### Petunjuk Latihan
Tulis ulang tanpa diubah sedikit pun bagian dari kutipan teks tentang pekerja perikanan Gorontalo di bawah, mulai dari "Selama di Korea Selatan, mereka" dan terus sampai "mereka ke pelabuhan.".

Gorontalo – Puluhan pekerja perikanan asal Gorontalo mengalami perbudakan di Korea Selatan. Mereka dipaksa bekerja nonstop, tidak diberi upah dan mengalami kekerasan.
Di laman Pemerintah Provinsi Gorontalo, salah satu Tenaga Kerja Indonesia Isak Lahasan mengatakan, mereka tidak pernah diberi upah. TKI ini juga dipaksa bekerja non stop, tidak seperti yang tercantum dalam kontrak, yakni 8 jam sehari.
Para TKI ini mulai bekerja di kapal ikan sejak 26 Agustus 2018. Selama itu, mereka kerap menjadi korban kekerasan.
Selama di Korea Selatan, para pekerja diberi makanan babi. Padahal, sudah disampaikan kepada agen di Korea, mereka tidak bisa makan babi. Tapi setiap hari menu yang disajikan itu saja.
“Kami sudah sampaikan ke agen Korea, kami muslim, tidak bisa makan babi. Tapi tiap hari tetap itu juga,” kata Isak.
Selama di Korea Selatan, mereka bertahan hidup dengan makan nasi dan air. Air yang diminum pun dari keran kamar mandi.
Pada 12 Oktober 2018, mereka melakukan perlawanan. Bersama 24 pekerja lain asal pulau Jawa dan Sulawesi Utara, memaksa pihak kapal untuk mengantarkan mereka ke pelabuhan.
Selanjutnya, pihak Kedutaan Besar Republik Indonesia di Korea Selatan memfasilitasi kepulangan para pekerja ini ke tanah air melalui bandara Busan. Tiba di Jakarta, mereka ditampung di asrama Mahasiswa Gorontalo di Jalan Salemba Tengah, Jakarta Pusat. Pihak Badan Penghubung Pemerintah Provinsi Gorontalo memberikan pendampingan selama di Jakarta.

### Data yang Diberikan

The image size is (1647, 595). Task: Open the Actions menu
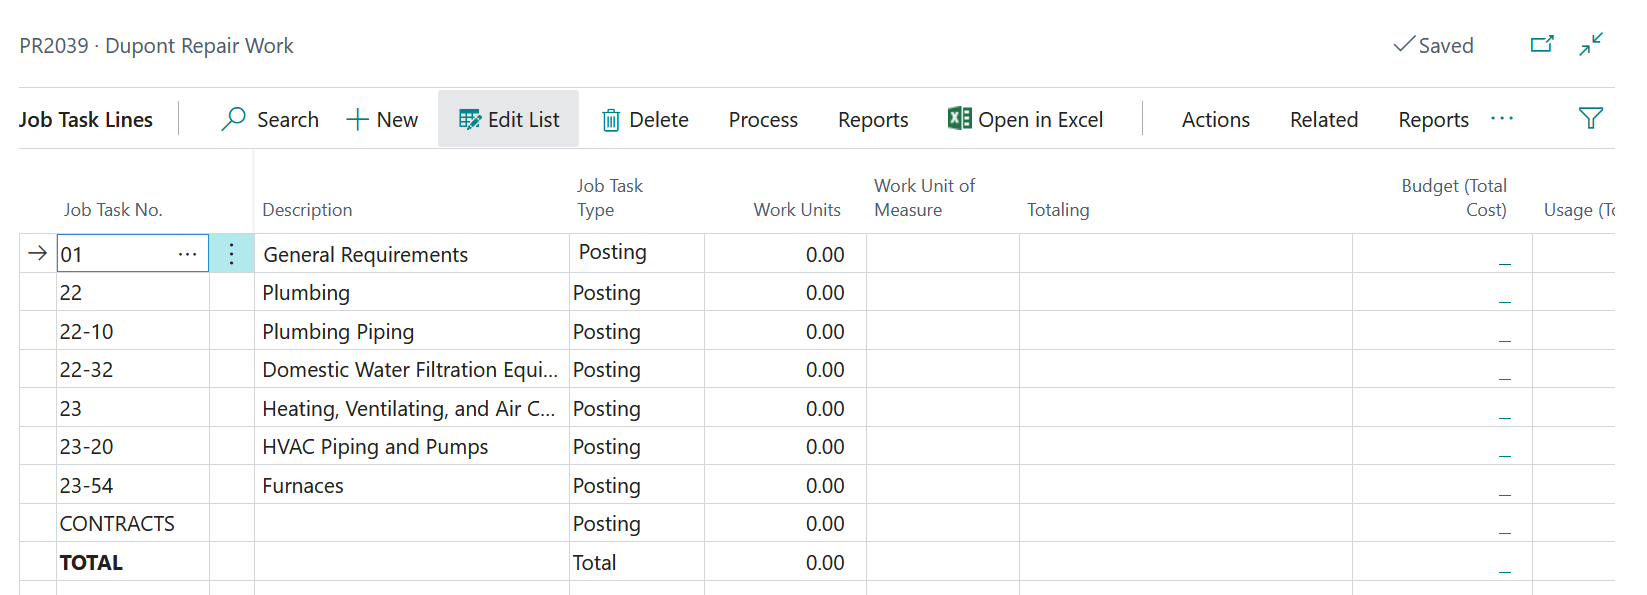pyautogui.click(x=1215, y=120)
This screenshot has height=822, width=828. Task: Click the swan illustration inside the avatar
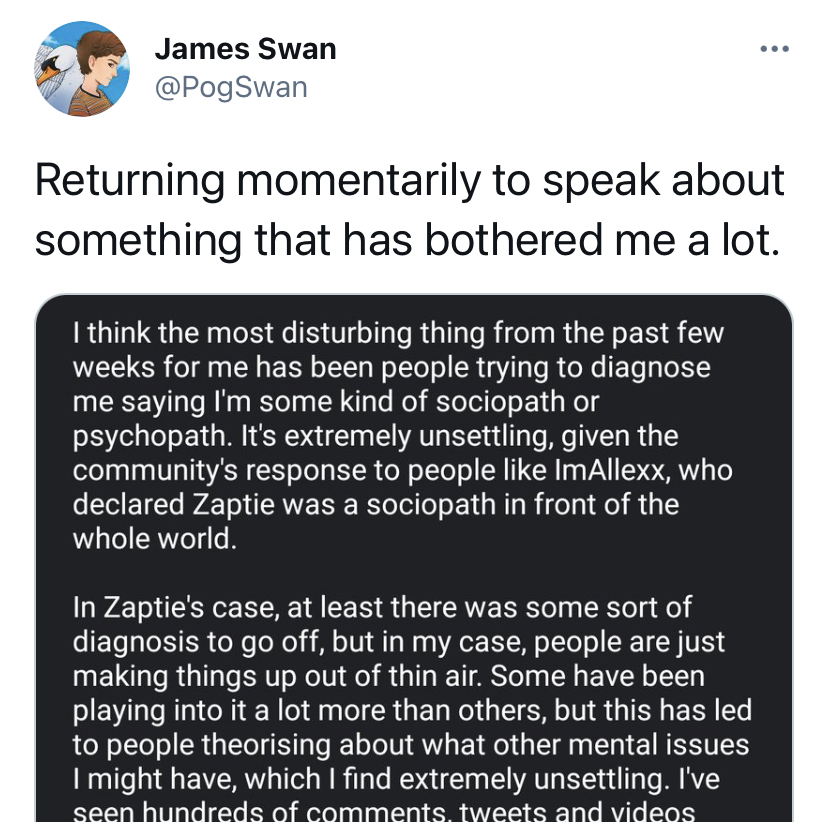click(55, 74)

### Jawaban Lengkap
Selama di Korea Selatan, mereka bertahan hidup dengan makan nasi dan air. Air yang diminum pun dari keran kamar mandi.
Pada 12 Oktober 2018, mereka melakukan perlawanan. Bersama 24 pekerja lain asal pulau Jawa dan Sulawesi Utara, memaksa pihak kapal untuk mengantarkan mereka ke pelabuhan.